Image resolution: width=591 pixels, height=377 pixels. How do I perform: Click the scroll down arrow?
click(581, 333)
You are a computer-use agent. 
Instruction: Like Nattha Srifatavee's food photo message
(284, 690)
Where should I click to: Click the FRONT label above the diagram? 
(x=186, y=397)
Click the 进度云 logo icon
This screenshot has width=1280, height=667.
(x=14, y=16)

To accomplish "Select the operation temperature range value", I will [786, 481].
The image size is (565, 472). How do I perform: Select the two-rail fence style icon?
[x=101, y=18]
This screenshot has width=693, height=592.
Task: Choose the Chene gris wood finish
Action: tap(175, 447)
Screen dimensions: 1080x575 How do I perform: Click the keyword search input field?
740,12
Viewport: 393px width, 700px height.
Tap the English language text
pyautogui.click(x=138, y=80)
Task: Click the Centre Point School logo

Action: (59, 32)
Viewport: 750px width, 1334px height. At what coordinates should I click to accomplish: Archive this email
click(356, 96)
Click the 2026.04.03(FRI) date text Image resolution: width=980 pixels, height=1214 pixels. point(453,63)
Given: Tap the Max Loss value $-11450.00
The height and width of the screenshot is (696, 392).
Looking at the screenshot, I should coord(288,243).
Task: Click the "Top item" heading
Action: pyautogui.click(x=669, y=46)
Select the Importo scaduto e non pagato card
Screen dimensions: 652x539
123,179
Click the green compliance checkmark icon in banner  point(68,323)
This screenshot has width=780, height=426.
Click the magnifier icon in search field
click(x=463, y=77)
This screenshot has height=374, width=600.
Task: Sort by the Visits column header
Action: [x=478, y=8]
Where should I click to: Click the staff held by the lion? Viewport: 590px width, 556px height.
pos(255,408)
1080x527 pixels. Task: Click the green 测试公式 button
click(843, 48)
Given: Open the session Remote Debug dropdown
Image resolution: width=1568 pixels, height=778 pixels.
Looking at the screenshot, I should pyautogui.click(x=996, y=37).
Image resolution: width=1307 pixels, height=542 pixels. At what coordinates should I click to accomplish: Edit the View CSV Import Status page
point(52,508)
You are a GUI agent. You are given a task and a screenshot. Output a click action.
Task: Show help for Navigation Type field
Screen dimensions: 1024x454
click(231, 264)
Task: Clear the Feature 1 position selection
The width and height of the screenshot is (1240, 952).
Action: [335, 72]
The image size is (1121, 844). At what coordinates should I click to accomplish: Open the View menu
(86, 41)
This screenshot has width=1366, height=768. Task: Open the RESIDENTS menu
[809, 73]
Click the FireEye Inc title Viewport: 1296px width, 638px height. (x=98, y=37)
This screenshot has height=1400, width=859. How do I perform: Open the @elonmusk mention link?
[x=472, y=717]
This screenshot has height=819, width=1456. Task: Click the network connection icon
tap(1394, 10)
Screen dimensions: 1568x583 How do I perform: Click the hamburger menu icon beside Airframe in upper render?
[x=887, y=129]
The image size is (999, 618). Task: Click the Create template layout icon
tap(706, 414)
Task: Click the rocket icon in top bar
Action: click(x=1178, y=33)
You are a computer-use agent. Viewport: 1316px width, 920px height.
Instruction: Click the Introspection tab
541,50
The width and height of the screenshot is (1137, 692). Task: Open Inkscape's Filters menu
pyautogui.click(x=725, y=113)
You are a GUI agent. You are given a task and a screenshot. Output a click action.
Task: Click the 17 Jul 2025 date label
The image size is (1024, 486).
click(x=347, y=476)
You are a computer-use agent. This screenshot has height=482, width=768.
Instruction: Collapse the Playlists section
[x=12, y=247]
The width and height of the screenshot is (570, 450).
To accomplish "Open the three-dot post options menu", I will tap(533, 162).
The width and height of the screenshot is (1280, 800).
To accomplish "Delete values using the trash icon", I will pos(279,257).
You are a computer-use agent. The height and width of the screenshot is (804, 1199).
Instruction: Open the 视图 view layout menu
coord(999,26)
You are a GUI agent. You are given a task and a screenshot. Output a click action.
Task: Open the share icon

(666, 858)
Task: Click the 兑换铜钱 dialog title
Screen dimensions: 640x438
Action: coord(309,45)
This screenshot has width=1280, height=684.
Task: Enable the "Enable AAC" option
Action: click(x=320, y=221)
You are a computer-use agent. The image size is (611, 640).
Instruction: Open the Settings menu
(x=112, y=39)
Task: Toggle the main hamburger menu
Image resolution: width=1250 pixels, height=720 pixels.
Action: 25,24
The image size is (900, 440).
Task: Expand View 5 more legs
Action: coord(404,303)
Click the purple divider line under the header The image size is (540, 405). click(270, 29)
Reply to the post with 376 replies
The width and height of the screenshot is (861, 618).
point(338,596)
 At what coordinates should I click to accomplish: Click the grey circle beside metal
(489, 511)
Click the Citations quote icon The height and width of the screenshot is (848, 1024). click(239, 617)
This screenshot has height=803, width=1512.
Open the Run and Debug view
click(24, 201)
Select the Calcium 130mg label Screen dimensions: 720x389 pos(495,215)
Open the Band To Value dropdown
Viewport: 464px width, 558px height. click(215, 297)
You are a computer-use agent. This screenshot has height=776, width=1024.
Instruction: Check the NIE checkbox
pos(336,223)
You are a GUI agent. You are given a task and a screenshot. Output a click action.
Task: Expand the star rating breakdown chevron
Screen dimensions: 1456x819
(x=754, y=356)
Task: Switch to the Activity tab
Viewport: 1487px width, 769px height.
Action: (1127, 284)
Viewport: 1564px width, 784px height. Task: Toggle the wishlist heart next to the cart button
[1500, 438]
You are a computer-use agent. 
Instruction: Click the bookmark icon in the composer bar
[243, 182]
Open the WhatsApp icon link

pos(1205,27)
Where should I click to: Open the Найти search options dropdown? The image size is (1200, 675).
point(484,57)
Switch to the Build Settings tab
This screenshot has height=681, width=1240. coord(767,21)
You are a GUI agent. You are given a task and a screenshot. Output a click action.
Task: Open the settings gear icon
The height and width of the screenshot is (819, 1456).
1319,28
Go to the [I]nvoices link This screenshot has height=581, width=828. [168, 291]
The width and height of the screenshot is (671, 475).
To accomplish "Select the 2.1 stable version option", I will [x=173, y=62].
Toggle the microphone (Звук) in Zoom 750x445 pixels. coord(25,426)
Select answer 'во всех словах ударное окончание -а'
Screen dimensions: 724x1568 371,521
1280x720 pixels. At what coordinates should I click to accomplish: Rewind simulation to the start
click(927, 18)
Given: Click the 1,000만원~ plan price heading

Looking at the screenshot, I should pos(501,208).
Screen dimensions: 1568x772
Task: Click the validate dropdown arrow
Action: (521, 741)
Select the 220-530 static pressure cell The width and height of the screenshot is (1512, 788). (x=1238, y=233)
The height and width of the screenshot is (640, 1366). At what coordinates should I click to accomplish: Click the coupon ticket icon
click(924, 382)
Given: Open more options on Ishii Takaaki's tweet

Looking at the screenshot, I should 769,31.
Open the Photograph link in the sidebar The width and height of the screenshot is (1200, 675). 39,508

- [Exercise objective]:
Copy out the range of lines above starting at the line with "Screen dimensions: 1024x454" and ending at the line with "Click the FireEye", exactly and including both.

- [Finished exercise]:
Screen dimensions: 1024x454
click(231, 264)
Task: Clear the Feature 1 position selection
The width and height of the screenshot is (1240, 952).
Action: [335, 72]
The image size is (1121, 844). At what coordinates should I click to accomplish: Open the View menu
(86, 41)
This screenshot has width=1366, height=768. Task: Open the RESIDENTS menu
[809, 73]
Click the FireEye Inc title Viewport: 1296px width, 638px height. (x=98, y=37)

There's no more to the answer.